**ACTIVITY**
Only the lines from the one containing "The height and width of the screenshot is (1355, 1806)." through the last line of the material should be returned, each exactly as it stands.

**THE DATA**
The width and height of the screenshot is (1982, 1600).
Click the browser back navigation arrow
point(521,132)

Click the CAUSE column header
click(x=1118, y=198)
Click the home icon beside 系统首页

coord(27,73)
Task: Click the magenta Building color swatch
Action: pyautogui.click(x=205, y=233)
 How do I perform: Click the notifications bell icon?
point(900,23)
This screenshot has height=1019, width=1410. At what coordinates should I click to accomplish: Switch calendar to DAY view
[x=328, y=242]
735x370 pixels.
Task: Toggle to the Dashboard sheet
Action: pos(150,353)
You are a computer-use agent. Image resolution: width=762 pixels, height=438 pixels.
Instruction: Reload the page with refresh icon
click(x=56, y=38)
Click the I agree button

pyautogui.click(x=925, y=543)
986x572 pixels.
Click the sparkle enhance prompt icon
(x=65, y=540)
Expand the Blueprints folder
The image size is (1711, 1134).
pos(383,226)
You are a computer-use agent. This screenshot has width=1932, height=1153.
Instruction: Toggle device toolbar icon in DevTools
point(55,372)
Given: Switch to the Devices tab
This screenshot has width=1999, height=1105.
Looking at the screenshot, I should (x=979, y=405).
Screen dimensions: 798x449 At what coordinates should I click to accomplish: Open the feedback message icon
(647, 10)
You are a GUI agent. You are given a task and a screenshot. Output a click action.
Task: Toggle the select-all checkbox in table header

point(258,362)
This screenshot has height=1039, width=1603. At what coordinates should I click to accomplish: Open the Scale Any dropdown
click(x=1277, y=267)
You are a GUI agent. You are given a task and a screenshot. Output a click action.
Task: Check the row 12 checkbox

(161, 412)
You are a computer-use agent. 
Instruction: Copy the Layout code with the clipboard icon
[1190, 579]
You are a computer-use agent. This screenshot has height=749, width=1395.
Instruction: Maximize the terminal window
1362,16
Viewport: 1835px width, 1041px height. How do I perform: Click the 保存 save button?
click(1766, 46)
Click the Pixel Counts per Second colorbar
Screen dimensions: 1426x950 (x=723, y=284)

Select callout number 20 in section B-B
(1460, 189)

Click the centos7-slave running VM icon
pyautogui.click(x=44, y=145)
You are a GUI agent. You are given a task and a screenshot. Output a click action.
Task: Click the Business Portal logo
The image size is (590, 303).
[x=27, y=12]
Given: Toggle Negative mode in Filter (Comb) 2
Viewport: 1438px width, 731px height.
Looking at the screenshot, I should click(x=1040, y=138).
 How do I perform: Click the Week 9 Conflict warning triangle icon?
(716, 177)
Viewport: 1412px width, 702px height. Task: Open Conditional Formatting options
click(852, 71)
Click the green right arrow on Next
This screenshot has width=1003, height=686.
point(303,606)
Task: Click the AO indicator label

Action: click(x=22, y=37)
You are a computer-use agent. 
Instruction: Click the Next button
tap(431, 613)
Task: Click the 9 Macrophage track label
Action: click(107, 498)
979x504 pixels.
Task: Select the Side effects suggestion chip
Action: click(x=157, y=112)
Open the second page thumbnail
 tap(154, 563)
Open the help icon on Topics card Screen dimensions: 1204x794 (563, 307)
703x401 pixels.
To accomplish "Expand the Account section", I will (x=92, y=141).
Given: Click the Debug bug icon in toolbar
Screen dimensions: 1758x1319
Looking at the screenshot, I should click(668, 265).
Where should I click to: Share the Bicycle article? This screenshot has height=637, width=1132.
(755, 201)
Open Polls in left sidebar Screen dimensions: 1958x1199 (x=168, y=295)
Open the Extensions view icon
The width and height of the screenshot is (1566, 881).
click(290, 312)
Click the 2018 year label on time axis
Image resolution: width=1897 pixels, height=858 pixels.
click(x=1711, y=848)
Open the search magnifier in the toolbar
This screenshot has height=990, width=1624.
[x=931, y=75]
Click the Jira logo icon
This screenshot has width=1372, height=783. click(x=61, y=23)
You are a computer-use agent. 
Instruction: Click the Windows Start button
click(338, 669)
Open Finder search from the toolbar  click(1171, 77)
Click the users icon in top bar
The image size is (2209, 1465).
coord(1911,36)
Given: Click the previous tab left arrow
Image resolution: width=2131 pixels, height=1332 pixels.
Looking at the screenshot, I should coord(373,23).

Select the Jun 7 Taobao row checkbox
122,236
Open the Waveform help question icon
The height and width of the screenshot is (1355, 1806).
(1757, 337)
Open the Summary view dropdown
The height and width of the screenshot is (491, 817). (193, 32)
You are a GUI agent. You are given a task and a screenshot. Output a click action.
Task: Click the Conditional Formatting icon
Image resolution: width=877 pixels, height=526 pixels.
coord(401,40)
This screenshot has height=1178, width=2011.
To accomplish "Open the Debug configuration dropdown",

**ANSWER SECTION**
The height and width of the screenshot is (1355, 1806).
(1757, 337)
Open the Summary view dropdown
The height and width of the screenshot is (491, 817). (193, 32)
You are a GUI agent. You are given a task and a screenshot. Output a click action.
Task: Click the Conditional Formatting icon
Image resolution: width=877 pixels, height=526 pixels.
coord(401,40)
This screenshot has height=1178, width=2011.
To accomplish "Open the Debug configuration dropdown",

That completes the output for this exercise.